→ **Stored records**:
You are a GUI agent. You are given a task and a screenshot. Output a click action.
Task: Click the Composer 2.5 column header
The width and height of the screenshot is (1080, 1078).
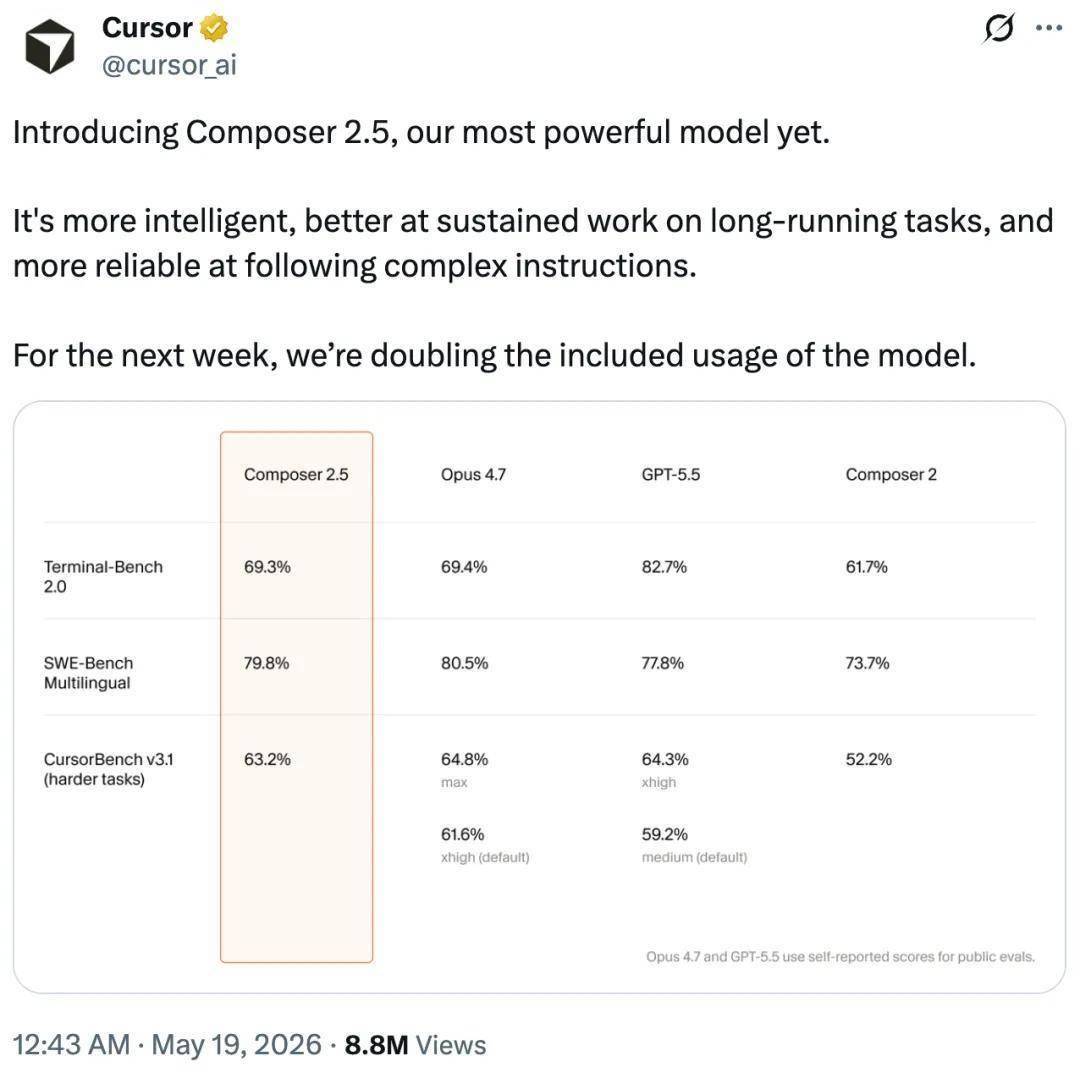coord(296,475)
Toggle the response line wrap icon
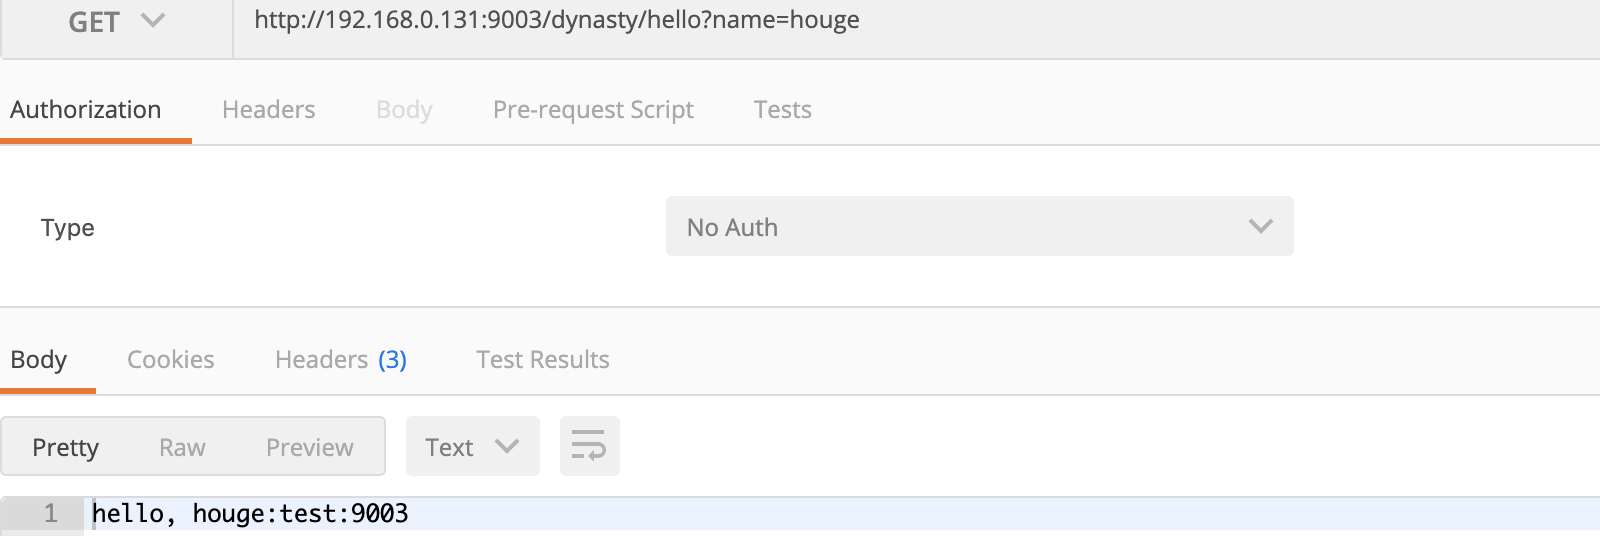Image resolution: width=1600 pixels, height=536 pixels. 590,446
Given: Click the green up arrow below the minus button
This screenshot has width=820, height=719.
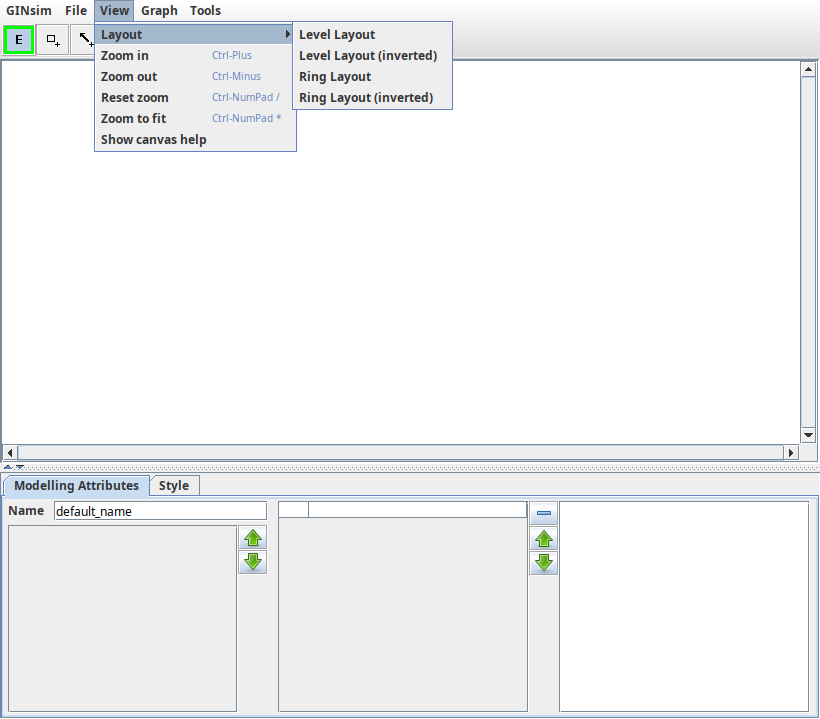Looking at the screenshot, I should point(543,539).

→ **Action item**: Every record should be duplicated exactly, though any picture in it must be left out.

→ **Task response**:
You are a GUI agent. You are given a task and a screenshot. Output a click action.
Task: Click the Composer 2.5 column header
The width and height of the screenshot is (1080, 1078).
coord(296,475)
Toggle the response line wrap icon
Image resolution: width=1600 pixels, height=536 pixels. 590,446
Given: Click the green up arrow below the minus button
This screenshot has width=820, height=719.
Looking at the screenshot, I should point(543,539).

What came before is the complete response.